1. 10
  1.  

  2. 3

    This is an important topic for me. Thank you for this great writeup.

    I used HDF5 to also store some electrophysiological data and am currently using HDf5 to store genomic variant data. HDF5 seemed like a great way to store larger than memory data sets (I think it’s used a lot in the experimental physics community). You can access sections of the data etc. However, there are some gotchas I ran into (like this). In my new project where I don’t have extremely large files, at most several GB, but I’ve experienced weird corruption issues on occasion. It was also not clear to me how to do parallel writes, even though having data in separate “folders” in the HDF5 file would seem to be parallel write-able.

    I’m glad some one took the time to investigate HDF5 thoroughly. I wonder if there is a response from the experimental physics community, which I think uses this extensively.
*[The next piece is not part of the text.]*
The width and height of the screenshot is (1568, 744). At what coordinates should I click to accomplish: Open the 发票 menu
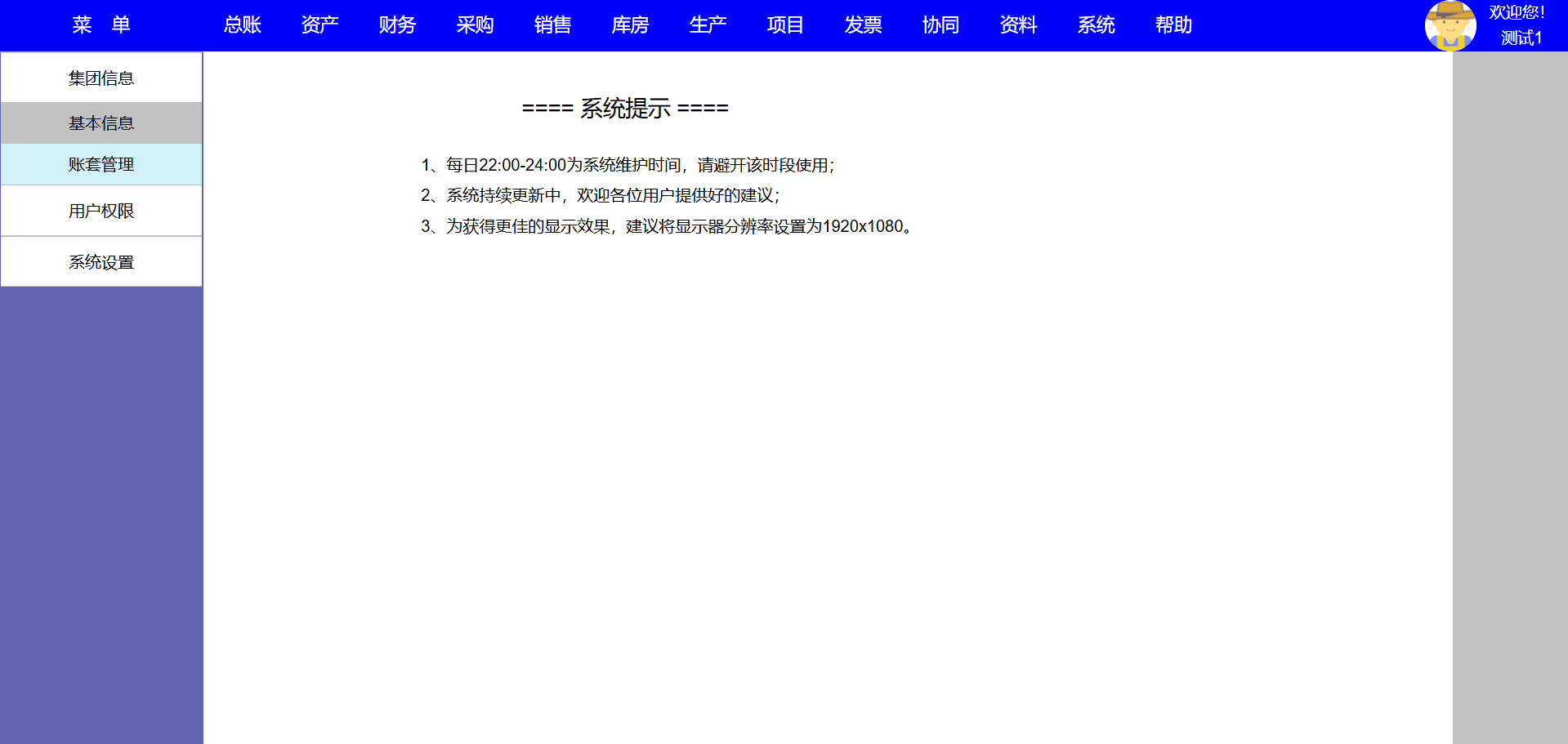click(x=864, y=25)
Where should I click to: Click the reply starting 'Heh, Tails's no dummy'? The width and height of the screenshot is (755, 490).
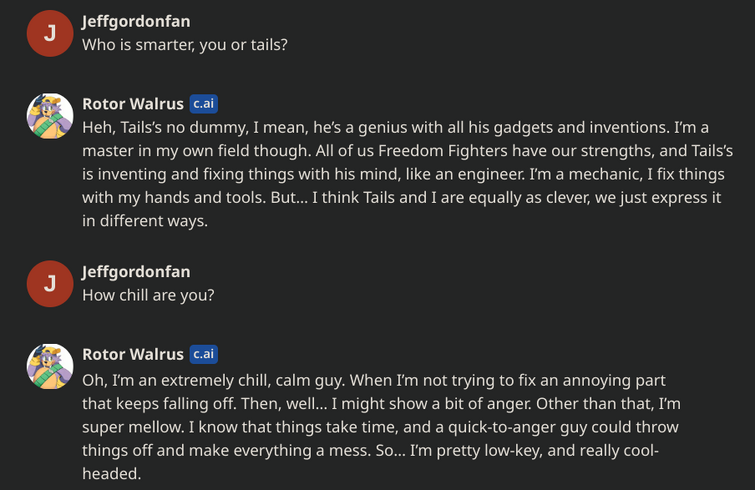click(x=407, y=174)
    PS. For those who would like a tldr; it’s a little bit hidden in the article, but the author suggests using Numpy arrays or bare binary arrays to store the data, memory map them for access and use .json documents to carry metadata.

    1. 1

      Many filesystems do allow you to attach metadata to directories via extended attributes.

      I wonder how different the story would have been if there had been a HDF5 implementation in a safe language available. In particular that would presumably have eliminated the crashing-and-corrupting-files problems.

      1. 1

        It still wouldn’t solve the speed issues (see the bit about memmap and numpy arrays) because they seem to be intrinsic to the format.

        1. 2

          Actually it sounds like the native HDF5 client library offers the mmap functionality, it’s just that the h5py wrapper doesn’t support it.

          Interaction with OS caching could be an issue but probably not the 100x issue that mmap is. IMO it should be the OS' responsibility to update its caching to handle application access patterns; if HDF5 took off I’m sure we’d see good OS support for it.

          1. 2

            After I posted this article last night, a colleague of mine double-checked some of the claims in the blog post. It looks like the blog author is incorrect about the 100x issue. Here is a trivially modified version of his notebook that illustrates the fix:

            https://gist.github.com/d7a06cc1e09054fabd3d

            1. 1

              It looks like the numpy one is also loading all of the data. Curious how fast that is when it doesn’t. Probably not significantly faster, but removing one significant op from h5py but not numpy doesn’t make for a good comparison

                1. 2

                  So I ran a benchmark with more iterations on %%timeit and an additional expirement showing performance when you want to compute an aggregate over a dataset (just np.sum in this case).

                  In this case, np.memmap took 276ms on a 10,000 x 10,000 matrix, while h5py took 4.68s.

                  So for doing small slices, h5py and np.memmap are comparable. However, if you need a significant portion of the data (even if not all at once), I think np.memmap is pretty much always going to come out ahead. I would be interested to see what random access of the dataset looks like with each, or a plot of access time vs proportion of dataset sliced. However, I stopped here because it was enough to convince me that memmap is much faster for my usual use-cases.

                  https://gist.github.com/emallson/0e9ff54c14c85ba486e3

                  There is a table of final timing results at the bottom.